Address review comments.

davidxl added inline comments.Jan 4 2018, 11:50 AM
256 ↗(On Diff #128250)

The new interface that returns EntryCount seems a better approach. Yes, if you can unify the interfaces, this one should be removed. You can do it in two steps -- one takes the boolean flag, and then improved with a follow up patch.

50 ↗(On Diff #128588)

Nit: callsites that call into the SCC come first.

64 ↗(On Diff #128588)

PropagatedCounts --> ExtraSCCEntryCountFromCycles ? or just ExtraSCCEntryCounts?

Also modify the comments to say:

  1. first update the global count of nodes with SCC using cyclic edges first.
  2. the update is done in two steps ..
67 ↗(On Diff #128588)

Weight --> RelativeFreq

It is confusing to see Weight multiplied by Count

106 ↗(On Diff #128588)

Call it CallSiteRelFreq may make the code more readable.

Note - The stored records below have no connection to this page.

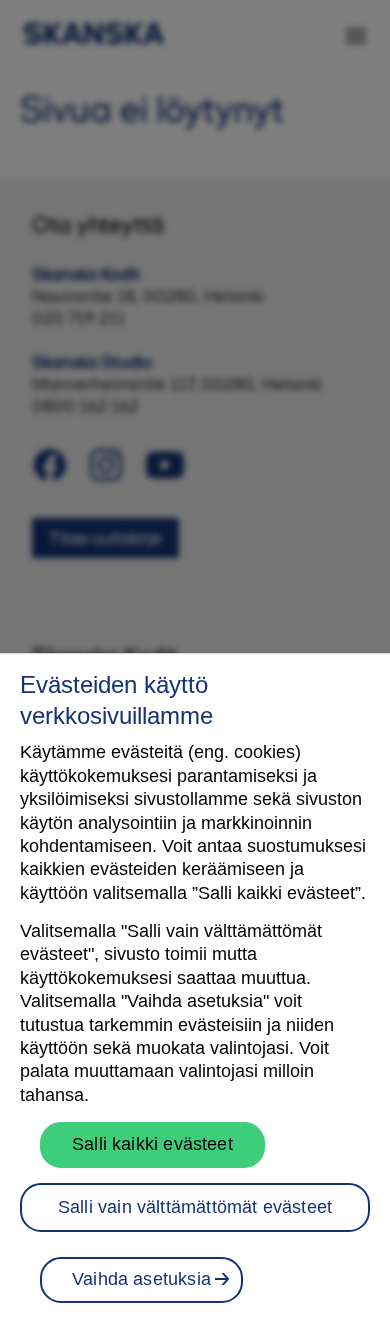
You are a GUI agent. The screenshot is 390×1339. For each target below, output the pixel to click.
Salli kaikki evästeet (152, 1144)
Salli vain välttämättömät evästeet (195, 1207)
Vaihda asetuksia (141, 1279)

eraman marked 4 inline comments as done.Jan 4 2018, 4:58 PM
eraman added inline comments.
256 ↗(On Diff #128250)

This patch doesn't read the synthetic entry count and hence I am just removing the getSyntheticEntryCount from this. I will leave the boolean on the setEntryCount and in the next patch add an EntryCount class.

64 ↗(On Diff #128588)

I have modified the comments along the lines of what you say. I have renamed the variable to AdditionalCounts - I prefer this to your other suggestions.

eraman updated this revision to Diff 128685.Jan 4 2018, 4:59 PM
eraman marked an inline comment as done.

Address David's comments.

davidxl accepted this revision.Jan 8 2018, 9:39 AM


60 ↗(On Diff #128685)

make it zero perhaps?

This revision is now accepted and ready to land.Jan 8 2018, 9:39 AM
eraman added inline comments.Jan 8 2018, 11:01 AM
60 ↗(On Diff #128685)

I have no strong opinion, but I expect the default values to change after we make the inliner use these synthetic counts and tune the inliner. So I'll leave it as 5 for now.

This revision was automatically updated to reflect the committed changes.